> **TRY IT**
Copy out every line of the records where the string "each" occurs.

=== DATASET EXTRACT ===

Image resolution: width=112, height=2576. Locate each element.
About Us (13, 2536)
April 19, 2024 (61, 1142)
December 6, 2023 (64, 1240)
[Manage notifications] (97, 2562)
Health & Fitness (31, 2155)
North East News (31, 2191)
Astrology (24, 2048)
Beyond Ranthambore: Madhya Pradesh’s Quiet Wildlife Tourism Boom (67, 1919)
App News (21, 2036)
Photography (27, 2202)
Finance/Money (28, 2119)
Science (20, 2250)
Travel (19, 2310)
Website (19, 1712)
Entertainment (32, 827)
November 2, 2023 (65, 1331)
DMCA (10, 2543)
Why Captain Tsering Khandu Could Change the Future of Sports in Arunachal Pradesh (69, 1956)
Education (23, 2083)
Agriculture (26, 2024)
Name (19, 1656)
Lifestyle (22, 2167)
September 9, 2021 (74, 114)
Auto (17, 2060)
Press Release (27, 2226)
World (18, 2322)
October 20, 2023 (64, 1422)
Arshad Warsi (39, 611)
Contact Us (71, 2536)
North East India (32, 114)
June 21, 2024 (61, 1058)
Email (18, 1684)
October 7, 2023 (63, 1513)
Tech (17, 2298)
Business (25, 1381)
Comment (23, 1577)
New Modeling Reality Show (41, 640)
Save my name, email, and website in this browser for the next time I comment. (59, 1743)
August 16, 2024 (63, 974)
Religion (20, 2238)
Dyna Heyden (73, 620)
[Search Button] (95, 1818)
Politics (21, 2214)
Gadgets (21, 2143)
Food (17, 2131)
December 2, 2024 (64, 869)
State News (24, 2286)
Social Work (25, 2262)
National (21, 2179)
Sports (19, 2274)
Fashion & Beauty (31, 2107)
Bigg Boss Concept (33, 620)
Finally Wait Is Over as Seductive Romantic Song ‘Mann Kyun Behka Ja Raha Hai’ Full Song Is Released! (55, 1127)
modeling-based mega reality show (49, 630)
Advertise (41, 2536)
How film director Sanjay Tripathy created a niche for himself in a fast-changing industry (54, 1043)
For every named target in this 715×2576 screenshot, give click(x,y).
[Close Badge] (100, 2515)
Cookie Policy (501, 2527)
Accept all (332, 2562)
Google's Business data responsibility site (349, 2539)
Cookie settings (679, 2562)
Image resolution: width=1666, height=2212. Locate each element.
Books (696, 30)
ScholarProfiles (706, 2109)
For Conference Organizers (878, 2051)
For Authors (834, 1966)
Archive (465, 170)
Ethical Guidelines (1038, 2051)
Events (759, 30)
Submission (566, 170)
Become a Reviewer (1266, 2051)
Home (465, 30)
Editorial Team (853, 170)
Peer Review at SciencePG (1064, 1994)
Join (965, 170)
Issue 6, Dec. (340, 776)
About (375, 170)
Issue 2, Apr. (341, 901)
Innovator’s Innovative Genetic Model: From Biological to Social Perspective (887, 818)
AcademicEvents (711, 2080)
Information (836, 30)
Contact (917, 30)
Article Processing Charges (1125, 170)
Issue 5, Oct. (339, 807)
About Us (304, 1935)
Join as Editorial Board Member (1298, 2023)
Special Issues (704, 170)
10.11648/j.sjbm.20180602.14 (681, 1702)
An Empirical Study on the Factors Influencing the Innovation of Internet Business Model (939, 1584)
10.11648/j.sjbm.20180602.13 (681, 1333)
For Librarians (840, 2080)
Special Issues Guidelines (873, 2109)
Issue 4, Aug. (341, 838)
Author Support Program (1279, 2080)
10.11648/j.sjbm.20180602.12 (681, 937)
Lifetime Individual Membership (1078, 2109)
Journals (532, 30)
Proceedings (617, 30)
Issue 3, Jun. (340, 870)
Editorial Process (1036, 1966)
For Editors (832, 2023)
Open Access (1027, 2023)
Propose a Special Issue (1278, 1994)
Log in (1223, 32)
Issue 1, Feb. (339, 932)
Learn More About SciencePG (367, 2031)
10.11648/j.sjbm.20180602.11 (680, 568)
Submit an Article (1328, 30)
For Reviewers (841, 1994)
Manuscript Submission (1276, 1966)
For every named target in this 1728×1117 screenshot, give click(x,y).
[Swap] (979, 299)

===

> **SOLUTION**
Image resolution: width=112, height=2576. Locate each element.
Image resolution: width=1666, height=2212. Locate each element.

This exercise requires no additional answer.